SF Camerawork is a non-profit art gallery in San Francisco, California dedicated to new ideas and directions in photography.
[1][2][3] Allie Haeusslein writes in the British Journal of Photography: SF Camerawork was founded in 1974 with the mission of promoting emerging photographers and encouraging diverse approaches to the medium; Hal Fischer, Donna-Lee Phillips and Lew Thomas – three influential conceptual photographers of the period – were among those involved in establishing the cooperative organisation.
SF Camerawork fearlessly mounted early-career solo exhibitions for Joel-Peter Witkin (1982), Allan Sekula (1985), Uta Barth (1994), Todd Hido (1997), Gregory Halpern (2007) and Meghann Riepenhoff (2016), just a few of the exhibited artists that are now well-known names.

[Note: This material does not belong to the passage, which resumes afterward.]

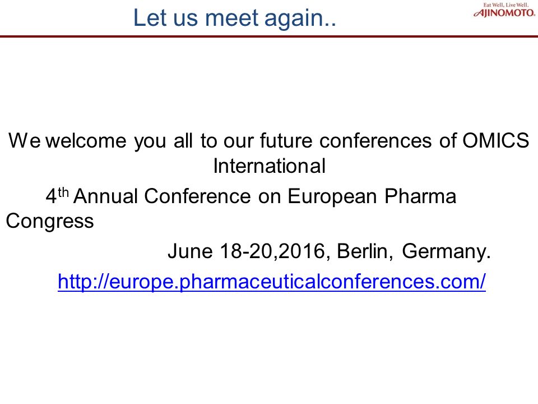Click the word 'Congress' on the left
538x404 pixels.
(50, 221)
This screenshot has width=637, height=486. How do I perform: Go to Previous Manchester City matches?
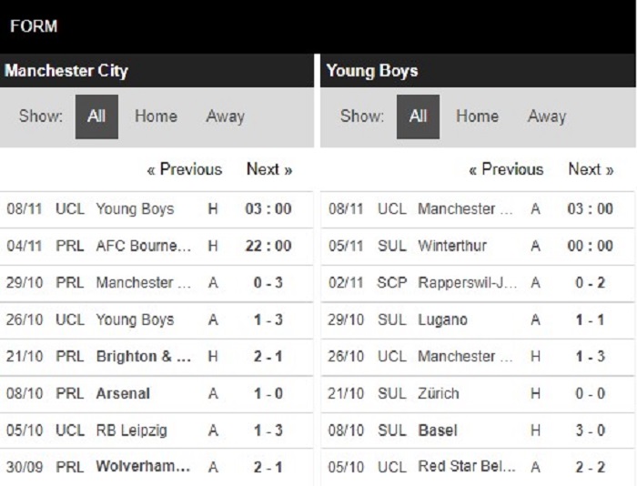[184, 169]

[4]According to Artweek: SF camerawork has a dedicated Education Center and Library, with gallery and forum spaces to engage and to exhibit work by students from First Exposures, SF Camerworks’s photography mentoring program for at-risk youth.
[6] About Solos, a program which began in 2005, and featured two or three artists in simultaneous solo exhibitions, Artweek writer Amber Whiteside states, “The aim of this new series is to provide a platform that accommodates multiple artists’ visions without forcing them together under a curatorial agenda.”[7]